一、字符串的 in 和 not in 操作符和切片操作

spam = 'hello world!'

fizz = spam[0:5]   #包括索引零到四

print(fizz)

二、有用的字符串方法

#1、字符串方法join()和split()

# 如果有一个字符串列表， 需要将它们连接起来，成为一个单独的字符串， join()方法就很有用。
# join()方法在一个字符串上调用， 参数是一个字符串列表， 返回一个字符串。
# 请注意，调用 join()方法的字符串， 被插入到列表参数中每个字符串的中间

print(', '.join(['cats', 'rats', 'bats']))

# 默认情况下，字符串'My name is Simon'按照各种空白字符分割， 诸如空格、 制表符或换行符。
# 这些空白字符不包含在返回列表的字符串中。也可以向 split()方法传入一个分割字符串， 指定它按照不同的字符串分割

# split()方法做的事情正好相反：它针对一个字符串调用， 返回一个字符串列表
print( 'My name is Simon'.split())

#2、rjust()和 ljust()、center()方法字符串方法返回调用它们的字符串的填充版本，通过插入空格来对齐文本。

print('Hello'.rjust(10))

print('Hello'.ljust(10))

print('Hello'.center(20, '='))

# 3、字符串方法startswith()和endswith()

# 如果它们所调用的字符串以该方法传入、的字符串开始或结束。
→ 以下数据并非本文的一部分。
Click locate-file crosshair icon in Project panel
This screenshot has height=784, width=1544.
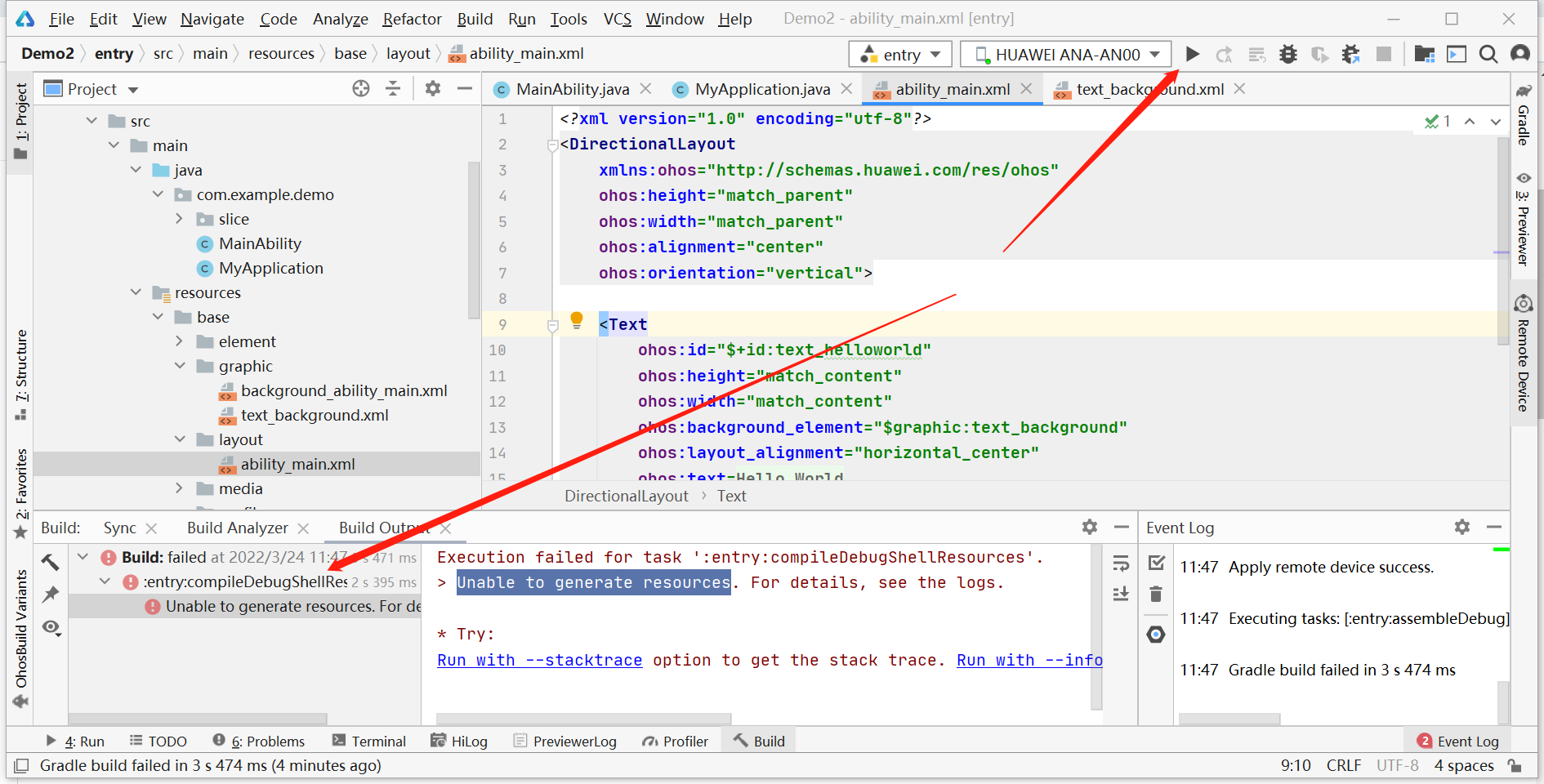tap(360, 89)
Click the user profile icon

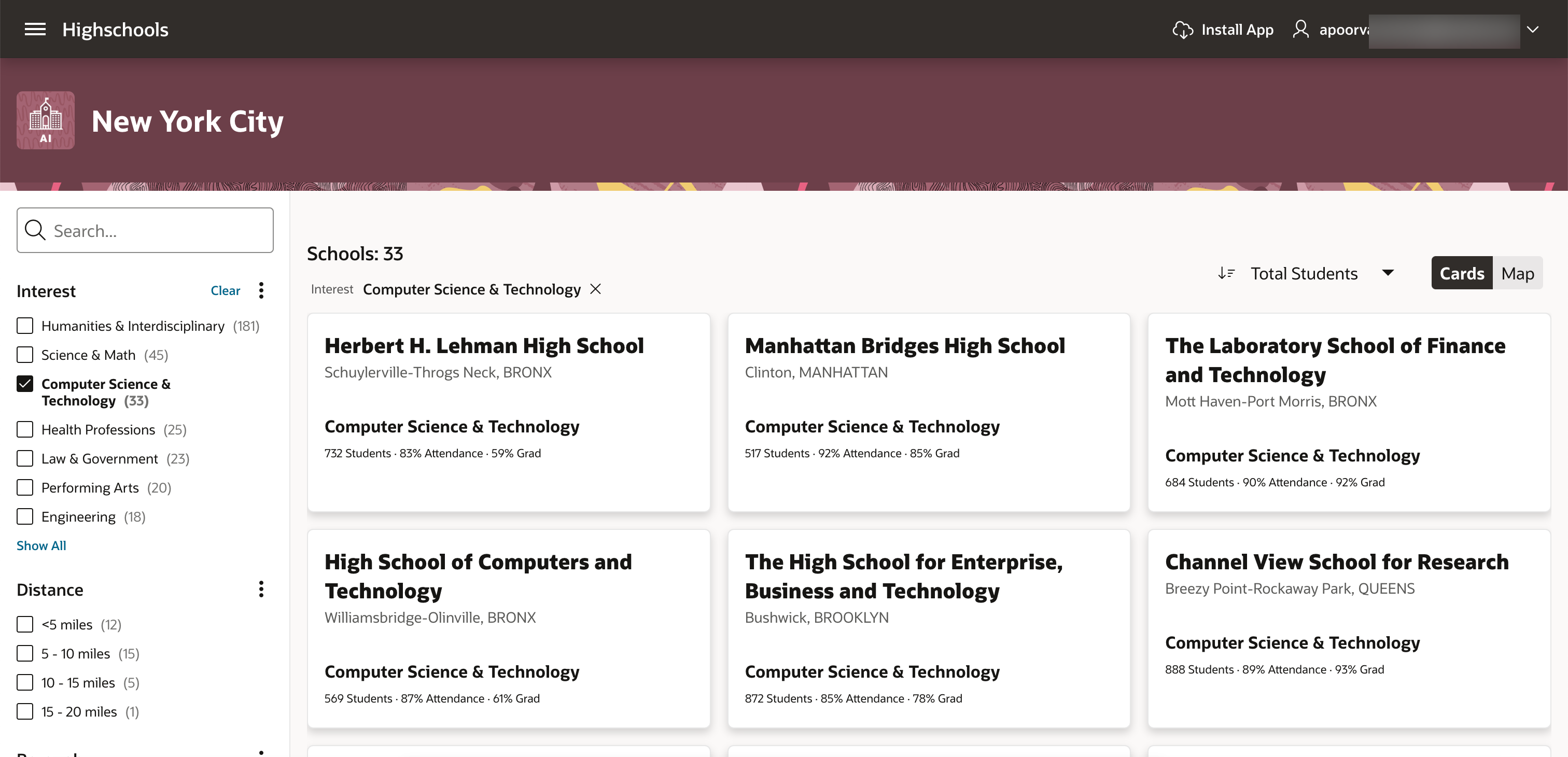pyautogui.click(x=1300, y=29)
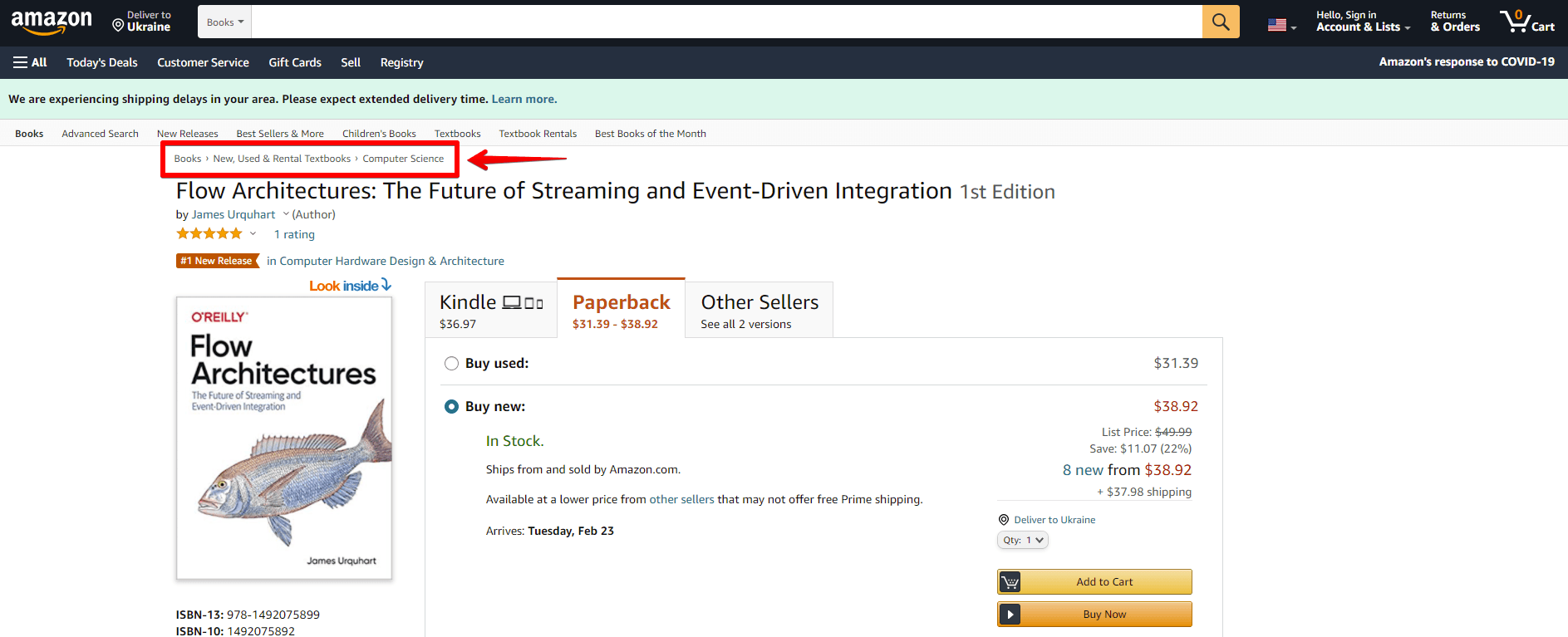Switch to the Kindle format tab

[x=490, y=310]
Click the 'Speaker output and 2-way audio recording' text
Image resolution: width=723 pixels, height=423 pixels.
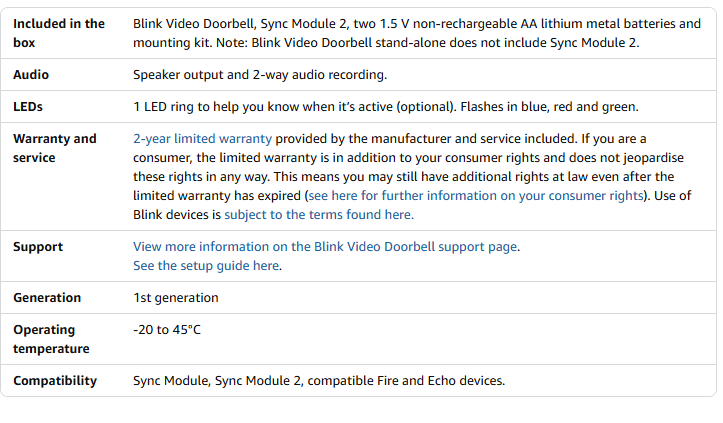tap(260, 75)
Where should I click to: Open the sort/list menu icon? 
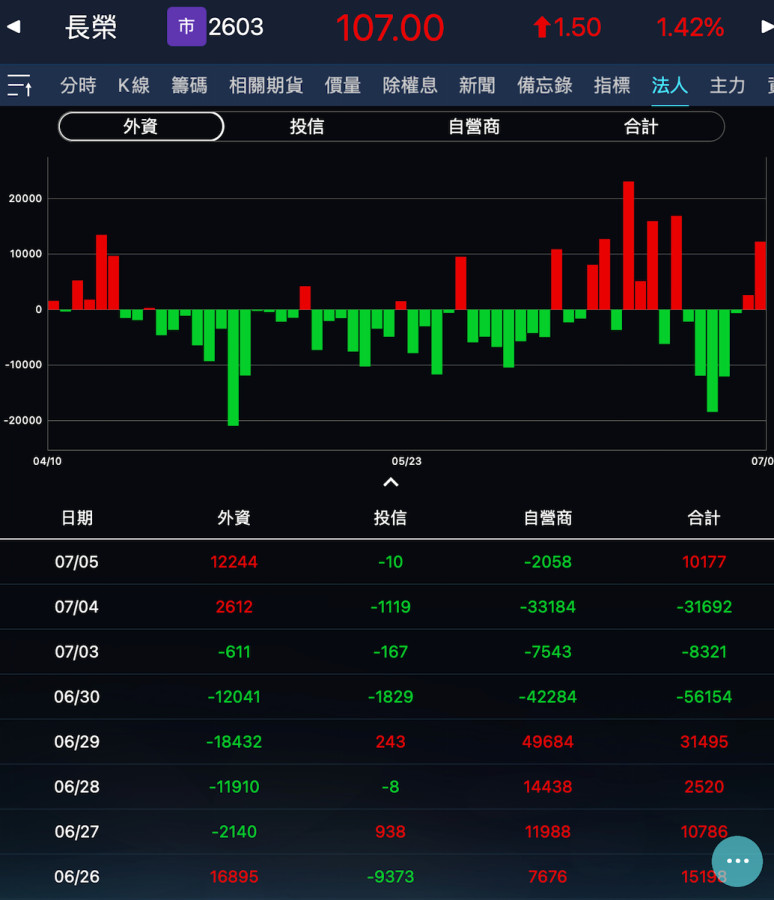pos(19,86)
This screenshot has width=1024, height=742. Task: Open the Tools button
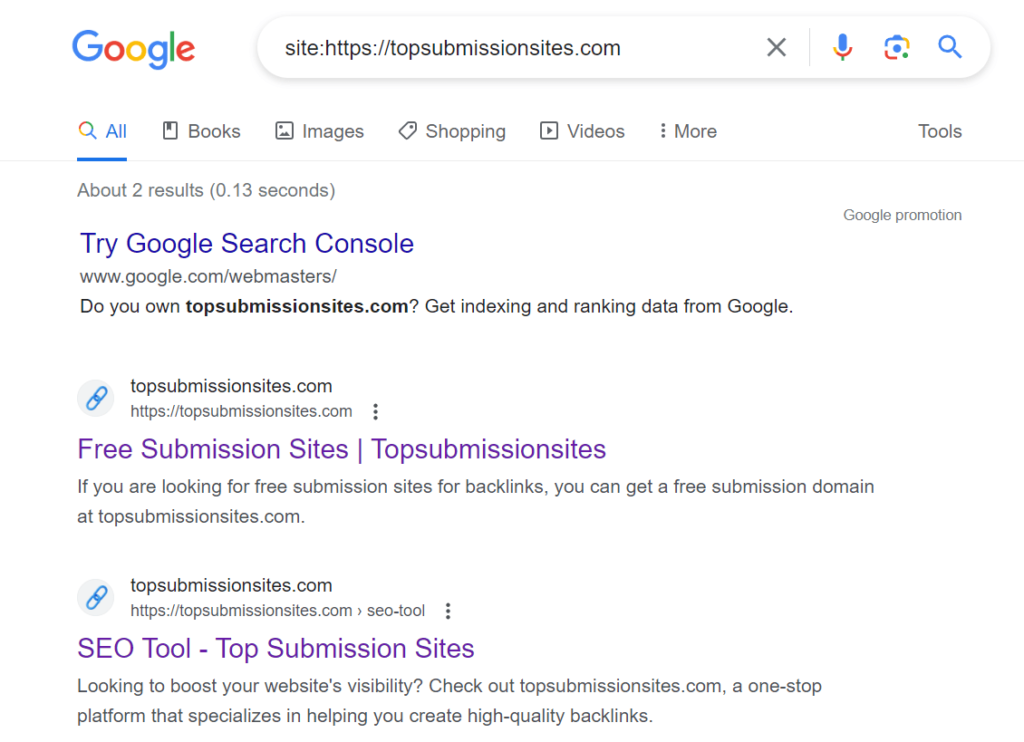coord(939,131)
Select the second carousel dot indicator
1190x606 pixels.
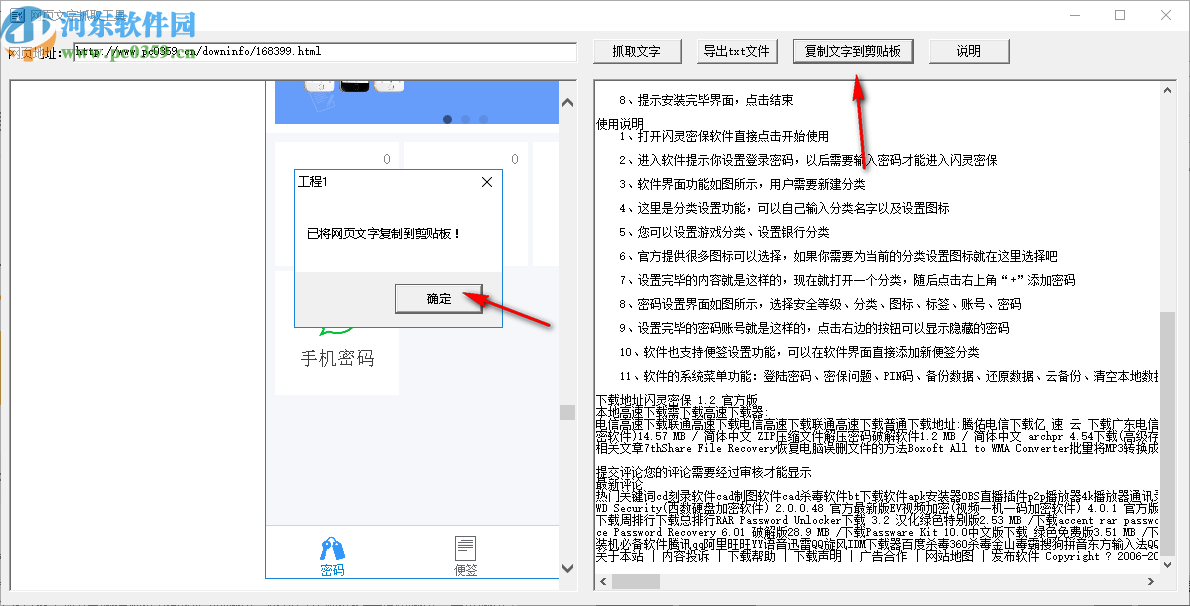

否则，方法返回 False

print('Hello world!'.startswith('Hello'))
print('Hello world!'.endswith('world!'))

# 4、用strip()、rstrip()和lstrip()删除空白字符

# 有时候你希望删除字符串左边、右边或两边的空白字符（空格、制表符和换行符）

# strip()字符串方法将返回一个新的字符串，它的开头或末尾都没有空白字符

        print(' Hello World '.strip())
    

# lstrip()和 rstrip()方法将相应删除左边和右边的空白字符

print(' Hello World '.lstrip())

print(' Hello World '.rstrip())

# 有一个可选的字符串参数，指定两边的哪些字符应该删除

        print('SpamSpamBaconSpamEggsSpamSpam'.strip('ampS'))
    

# 向 strip()方法传入参数'ampS'，告诉它在变量中存储的字符串两端，删除出现的 a、m、p 和大写的 S。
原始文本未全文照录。